Family businesses are more likely to be committed to a long run, and focus on long-term goals, and commitments to customers and employees. Family owners also tend to tighten belts and spend carefully, according to business professor Pramodita Sharma of the University of Vermont business school.
“What differentiates family from non-family enterprises is the significant influence of family in business and focus on the long term,” Sharma told the Associated Press. “They work not only for the current generation of the family, but also the future.”
Such is life for Alex and Alison Sokol Blosser, siblings who own the Sokol Blosser winery in Dayton, Ore. The Sokol Blosser “kids” assumed control of the business from their parents as the bottom was falling out of the economy in 2008. To keep the doors open, they had to pivot the business into a new direction while trying to maintain a cash flow, shifting their target market from high end restaurants — which took a hit as people stopped eating out during the recession — to retail.
The Sokol Blossers sacrificed short-term profitability to pour money into marketing and sales, and stayed the course because they view themselves as stewards of a family business their parents started in the 1970s. They told the AP that while they do have short-term goals, they also want to build a substantial business to pass along to their children.
“This is a marathon, not a sprint,” Alex Sokol Blosser said to the AP. “When times got tough we realized, you know it’s OK if we take a hit to profitability because we know we’re going to come back.
“We’re looking to make it a better business.”
The Family Business Institute estimates that 90 percent of U.S. businesses are family-owned.

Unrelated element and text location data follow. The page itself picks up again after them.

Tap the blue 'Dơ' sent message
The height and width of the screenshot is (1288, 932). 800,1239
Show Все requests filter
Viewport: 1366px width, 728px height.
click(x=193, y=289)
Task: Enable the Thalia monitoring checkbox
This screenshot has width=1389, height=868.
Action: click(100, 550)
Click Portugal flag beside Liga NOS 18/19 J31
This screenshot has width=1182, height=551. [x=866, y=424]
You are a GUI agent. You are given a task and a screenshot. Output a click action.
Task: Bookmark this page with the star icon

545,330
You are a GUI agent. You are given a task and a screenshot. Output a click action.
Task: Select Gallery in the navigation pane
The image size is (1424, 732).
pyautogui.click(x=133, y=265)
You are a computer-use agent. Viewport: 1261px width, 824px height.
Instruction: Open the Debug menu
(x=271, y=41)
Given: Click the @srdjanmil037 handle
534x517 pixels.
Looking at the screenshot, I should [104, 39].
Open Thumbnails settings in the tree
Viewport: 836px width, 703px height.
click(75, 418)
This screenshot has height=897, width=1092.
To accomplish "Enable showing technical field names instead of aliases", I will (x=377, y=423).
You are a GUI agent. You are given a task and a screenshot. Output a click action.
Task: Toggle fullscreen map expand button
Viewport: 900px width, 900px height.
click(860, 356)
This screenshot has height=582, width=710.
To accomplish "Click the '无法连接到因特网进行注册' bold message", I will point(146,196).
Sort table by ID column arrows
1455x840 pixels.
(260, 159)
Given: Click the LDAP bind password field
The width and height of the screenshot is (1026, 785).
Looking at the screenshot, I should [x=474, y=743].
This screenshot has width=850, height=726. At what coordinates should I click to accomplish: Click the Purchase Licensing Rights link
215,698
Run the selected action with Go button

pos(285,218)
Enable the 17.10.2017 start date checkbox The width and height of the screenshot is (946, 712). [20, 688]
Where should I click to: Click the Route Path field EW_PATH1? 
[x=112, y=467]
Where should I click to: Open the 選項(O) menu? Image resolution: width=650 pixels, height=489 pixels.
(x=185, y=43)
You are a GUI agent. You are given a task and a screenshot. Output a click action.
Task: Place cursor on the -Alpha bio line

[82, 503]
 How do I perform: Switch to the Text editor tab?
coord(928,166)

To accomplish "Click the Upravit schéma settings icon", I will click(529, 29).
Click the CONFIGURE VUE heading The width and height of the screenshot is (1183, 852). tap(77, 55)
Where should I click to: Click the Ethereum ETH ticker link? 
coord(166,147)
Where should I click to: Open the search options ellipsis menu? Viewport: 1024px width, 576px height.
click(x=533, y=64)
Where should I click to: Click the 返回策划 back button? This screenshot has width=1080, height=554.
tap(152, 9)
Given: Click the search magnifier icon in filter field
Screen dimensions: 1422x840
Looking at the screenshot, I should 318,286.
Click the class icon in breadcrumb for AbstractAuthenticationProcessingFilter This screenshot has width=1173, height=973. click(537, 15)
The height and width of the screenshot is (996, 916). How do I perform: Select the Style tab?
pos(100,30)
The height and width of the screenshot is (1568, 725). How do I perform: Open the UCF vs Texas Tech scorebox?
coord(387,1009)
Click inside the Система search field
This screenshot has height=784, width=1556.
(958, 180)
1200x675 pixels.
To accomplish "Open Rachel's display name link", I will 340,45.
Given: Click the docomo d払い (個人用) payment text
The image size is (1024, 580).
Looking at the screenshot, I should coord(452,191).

Even giants like Ford Motor Co. and Wal-Mart started as family endeavors. Vermont-based wooden toy company Maple Landmark is not among the behemoths of the industry; instead it is more of a fighter and survivor in the battle against low-priced imports. Founder Michael Rainville started the business as an offspring of his childhood hobby making game boards from scrap wood.
“I don’t have grand expectations. I don’t have a Volvo payment before I pay my payroll. This is what we do. It’s my sandbox, I enjoy it, I don’t want to see it go away,” said Rainville, who employs his wife, his sister, his mother, his sons and his 93-year-old grandmother. The company, which makes jigsaw puzzles, wooden trains, blocks, checker and cribbage boards, was honored by the University of Vermont School of Business Administration for its long-standing success. Still, it has seen its share of rocky times. Between 2002-2007 Maple Landmark had shrunk by 15 percent. Rainville focused on efficiency as his last, best resort.
“We’re pretty frugal Yankees, but you find ways to be sure that you’re not spending more than you need to. You just shop for things harder, you watch your expenses more,” Rainville told AP.
In addition to battles against competition, family businesses can face their own internal problems. Family squabbles are naturally-occurring problems that must be nipped in the bud before the doors open, according to Alex Sokol Blosser. His family sought help in the form of business coaching and family business counseling at the Austin Family Business Program at Oregon State University. And he recommends the same for any families in business together.
“Without our business coach and family business counseling we couldn’t have made the [generational] transition,” he said.
Rathke, Lisa. “Building a Lasting Business – With Family“, 4-4-13.